▸ **EXERCISE BRIEF**: Print, word for word, the line containing "You are a computer-use agent." and all lines beneath it to the end of the entries below. Pictures do not belong in the copy.

[Stored data]
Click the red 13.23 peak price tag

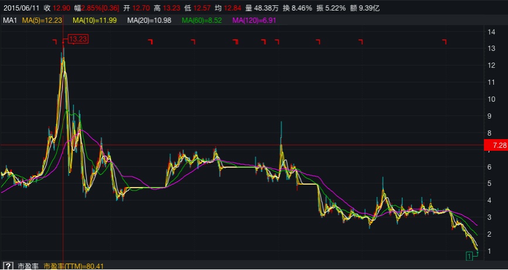pos(78,39)
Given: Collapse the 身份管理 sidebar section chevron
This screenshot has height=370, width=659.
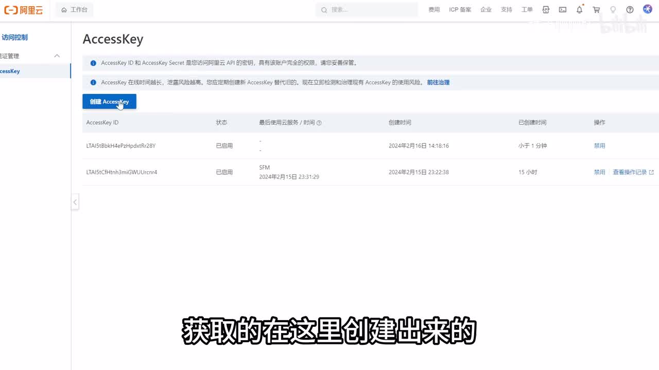Looking at the screenshot, I should click(57, 56).
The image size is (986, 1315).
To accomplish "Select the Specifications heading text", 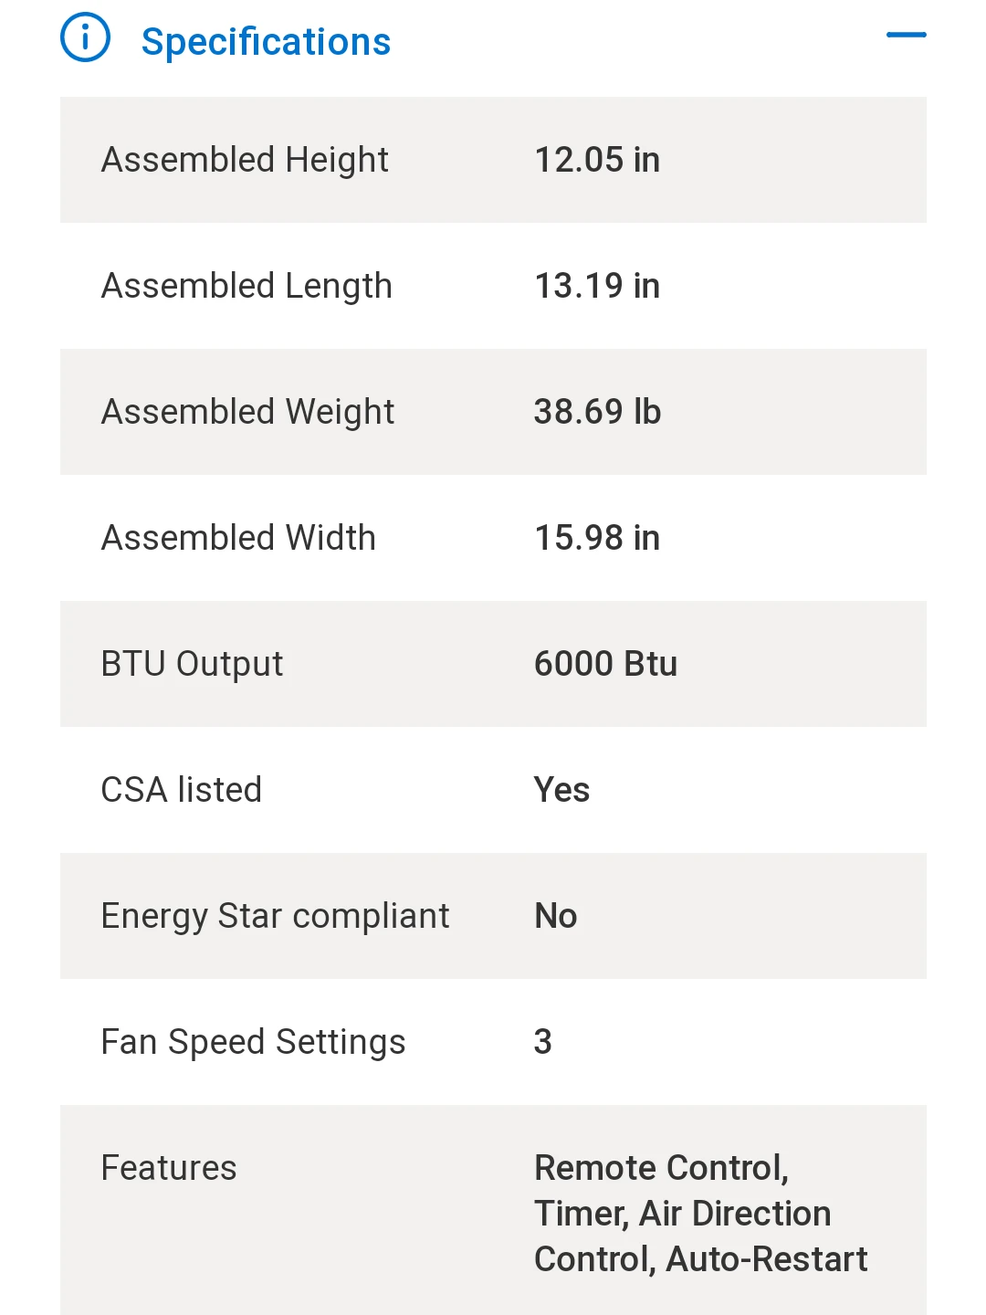I will (266, 42).
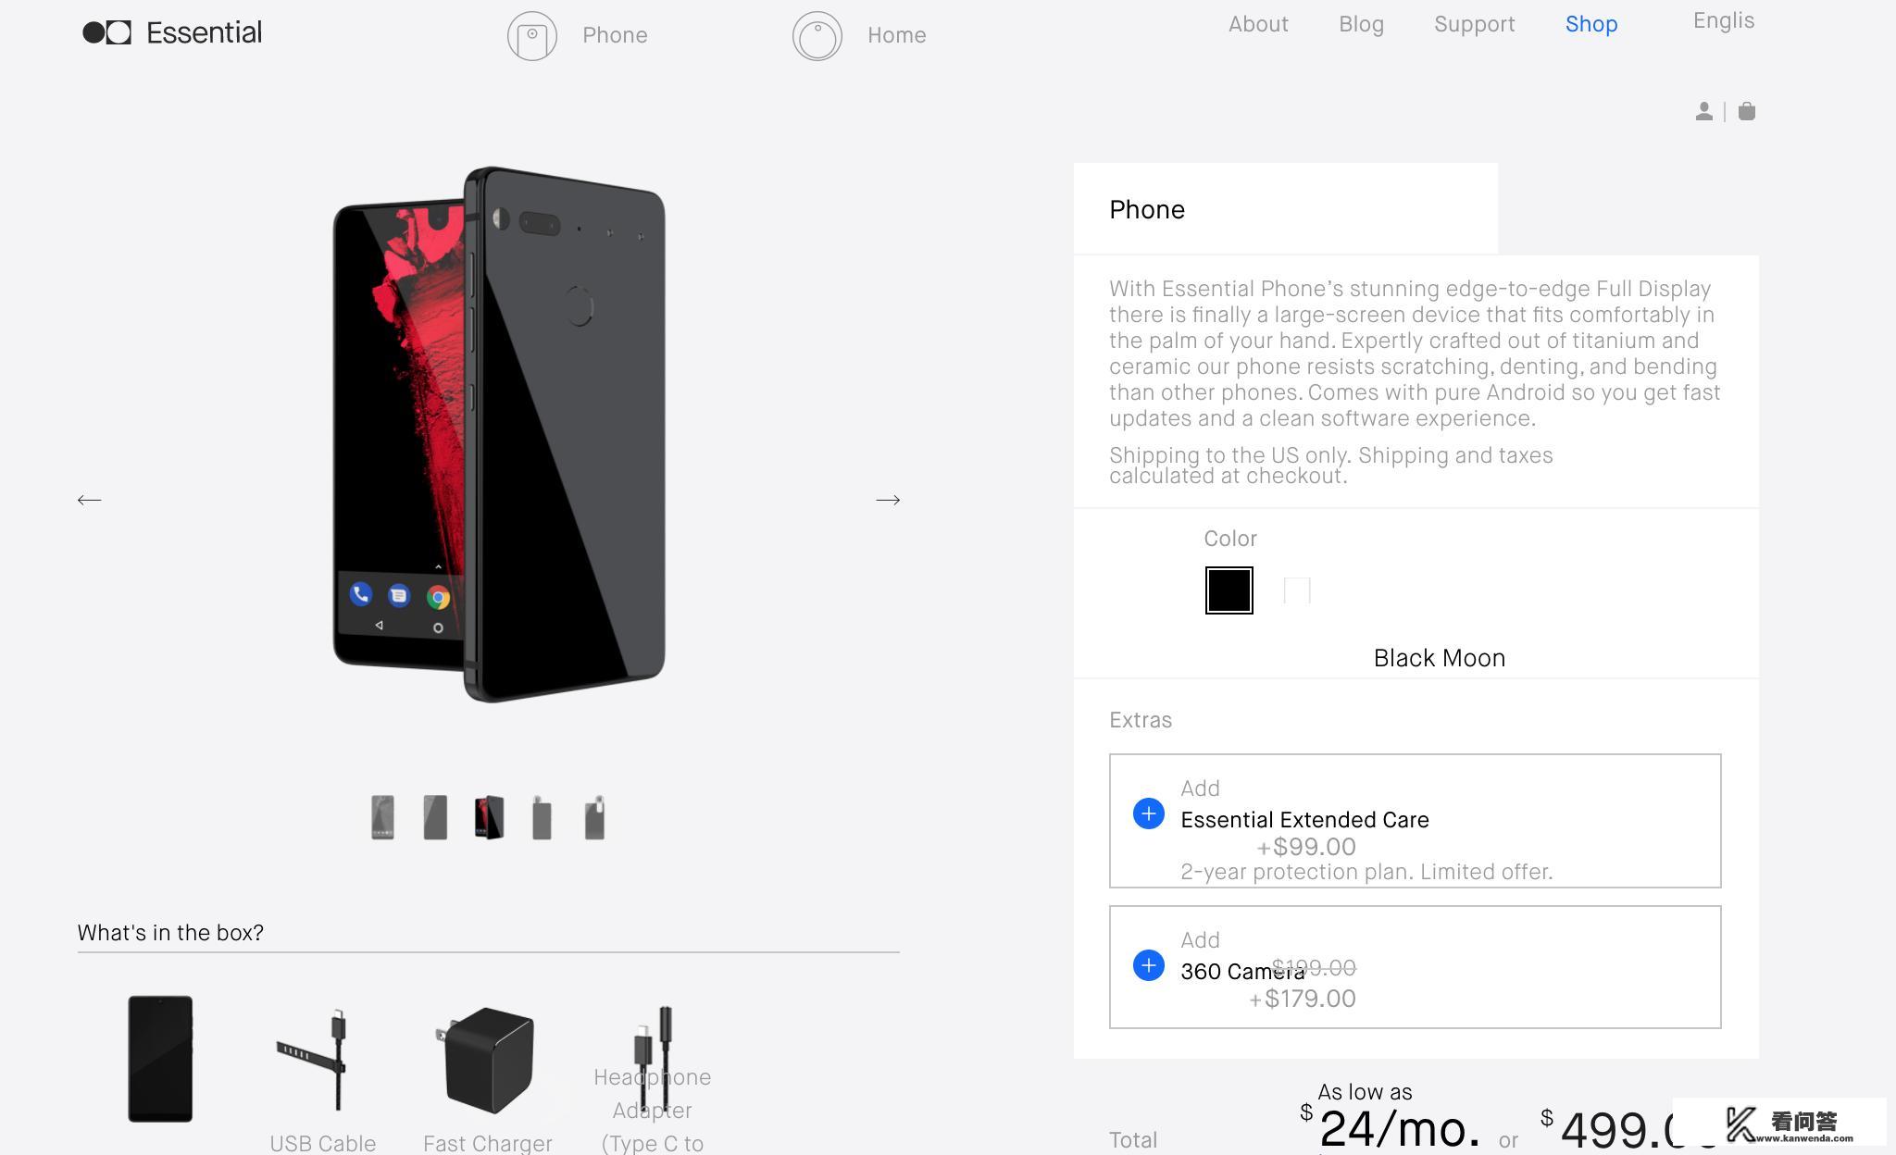Navigate to previous product image
Screen dimensions: 1896x1155
[88, 500]
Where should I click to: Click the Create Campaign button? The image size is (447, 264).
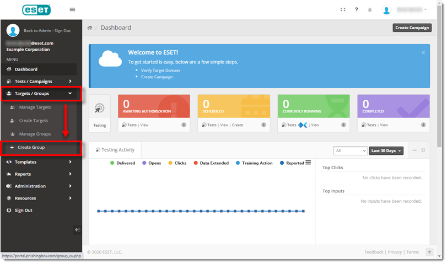412,28
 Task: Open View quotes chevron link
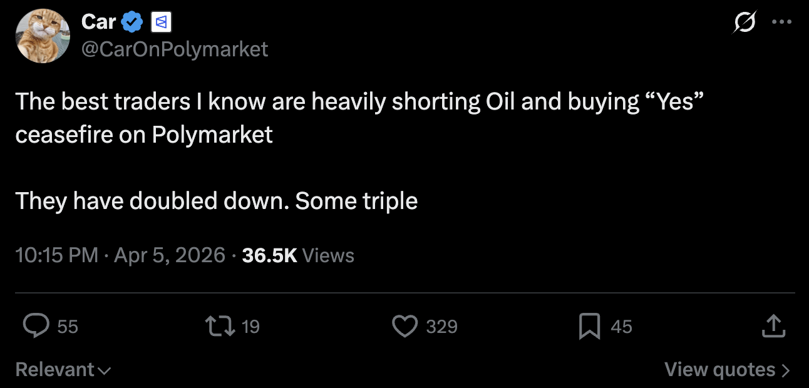(727, 370)
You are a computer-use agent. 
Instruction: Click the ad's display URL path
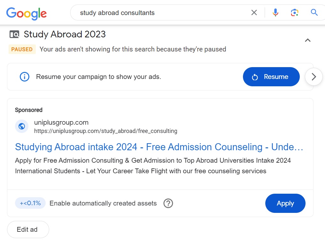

▸ **RESPONSE**:
You are a computer-use agent. 
Instruction: Click the ad's display URL path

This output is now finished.